Cervical lymphadenopathy can be thought of as local where only the cervical lymph nodes are affected, or general where all the lymph nodes of the body are affected.

==Causes==

===Infection===
- Pericoronitis
- Staphylococcal lymphadenitis
- Mycobacterial lymphadenitis
- Rubella
- Cat scratch fever
- Infectious mononucleosis
- Streptococcal pharyngitis
- Viral respiratory infection
- Toxoplasmosis
- Tuberculosis
- Brucellosis
- Primary herpes simplex infection (primary herpetic gingivostomatitis)
- Syphilis (secondary)
- Cytomegalovirus
- Human immunodeficiency virus
- Histoplasmosis
- Chicken pox

===Malignancy===
Lymph nodes may become enlarged in malignant disease. This cervical lymphadenopathy may be reactive or metastatic. Alternatively, enlarged lymph nodes may represent a primary malignancy of the lymphatic system itself, such as lymphoma (both Hodgkin's and non-Hodgkin's), lymphocytic leukemia, Lymphadenopathy that lasts less than two weeks or more than one year with no progressive size increase has a very low likelihood of being neoplastic.

Metastatic lymph nodes are enlarged because tumor cells have detached from the primary tumor and started growing in the lymph node ("seeded").

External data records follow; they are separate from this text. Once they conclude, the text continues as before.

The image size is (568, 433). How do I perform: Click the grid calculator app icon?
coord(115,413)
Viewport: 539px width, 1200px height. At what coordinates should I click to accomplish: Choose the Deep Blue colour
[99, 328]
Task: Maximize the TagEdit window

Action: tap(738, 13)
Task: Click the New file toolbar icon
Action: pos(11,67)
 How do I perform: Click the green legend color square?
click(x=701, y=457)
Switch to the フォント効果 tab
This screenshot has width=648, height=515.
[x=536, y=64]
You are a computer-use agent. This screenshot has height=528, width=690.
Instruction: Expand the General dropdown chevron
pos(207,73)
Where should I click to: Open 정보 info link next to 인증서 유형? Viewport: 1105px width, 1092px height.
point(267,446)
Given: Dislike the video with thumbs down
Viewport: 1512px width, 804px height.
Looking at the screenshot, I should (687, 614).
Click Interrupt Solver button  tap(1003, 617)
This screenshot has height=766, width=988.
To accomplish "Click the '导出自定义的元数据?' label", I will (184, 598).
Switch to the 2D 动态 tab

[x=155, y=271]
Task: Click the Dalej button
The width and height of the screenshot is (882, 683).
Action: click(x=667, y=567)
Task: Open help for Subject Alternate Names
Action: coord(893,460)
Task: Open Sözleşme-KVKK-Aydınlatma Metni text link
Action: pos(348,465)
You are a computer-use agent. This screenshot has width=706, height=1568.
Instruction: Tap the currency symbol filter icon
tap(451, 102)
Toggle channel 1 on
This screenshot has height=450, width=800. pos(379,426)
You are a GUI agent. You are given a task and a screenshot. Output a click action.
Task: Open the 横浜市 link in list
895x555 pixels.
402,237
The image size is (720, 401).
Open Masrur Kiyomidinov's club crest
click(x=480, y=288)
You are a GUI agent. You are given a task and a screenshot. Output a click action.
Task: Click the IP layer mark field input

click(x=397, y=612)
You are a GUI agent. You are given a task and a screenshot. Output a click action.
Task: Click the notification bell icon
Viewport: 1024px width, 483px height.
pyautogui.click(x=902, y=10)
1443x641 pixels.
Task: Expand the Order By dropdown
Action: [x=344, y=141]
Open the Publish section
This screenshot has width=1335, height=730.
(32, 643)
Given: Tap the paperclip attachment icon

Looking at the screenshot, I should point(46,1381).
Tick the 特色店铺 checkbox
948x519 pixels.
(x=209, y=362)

Since cancer generally occurs more frequently in older people, this kind of lymphadenopathy is more common in older persons. Metastatic lymph nodes tend to feel hard and may be fixed to underlying tissues and may or may not be tender. Usually the lymph nodes that directly drain the area of the cancer are affected by the spread (e.g. Sometimes metastatic cervical lymph node is detected before the main cancer). In such cases, this discovery leads to a search for the primary malignancy, firstly in the nearby area with endoscopy, "blind" biopsies, and tonsillectomy on the side of the lymphadenopathy. If no tumor is found, then the rest of the body is examined, looking for lung cancer or other possible sites. If still no primary tumor is detected, the term "occult primary" is used.

In lymphoma, usually there are multiple enlarged nodes which feel rubbery to palpation.

- Rhabdomyosarcoma
- Neuroblastoma

===Other causes===
- Surgical trauma, e.g. following a biopsy in the mouth
- Kawasaki disease,
- Kikuchi-Fujimoto disease
- Rosai-Dorfman disease
- Castleman disease
- Sarcoidosis
- Lupus erythematosus
- Cyclic neutropenia
- Orofacial granulomatosis

==Diagnosis==
In possible malignancy, it is routine to perform a throat examination including mirror and/or endoscopy.

On ultrasound, B-mode imaging depicts lymph node morphology, whilst power Doppler can assess the vascular pattern. B-mode imaging features that can distinguish metastasis and lymphoma include size, shape, calcification, loss of hilar architecture, as well as intranodal necrosis. Soft tissue edema and nodal matting on B-mode imaging suggests tuberculous cervical lymphadenitis or previous radiation therapy. Serial monitoring of nodal size and vascularity are useful in assessing treatment response.

Fine needle aspiration cytology (FNAC) has a sensitivity and specificity percentages of 81% and 100%, respectively, in the histopathology of malignant cervical lymphadenopathy. PET-CT has proven to be helpful in identifying occult primary carcinomas of the head and neck, especially when applied as a guiding tool prior to panendoscopy, and may induce treatment related clinical decisions in up to 60% of cases.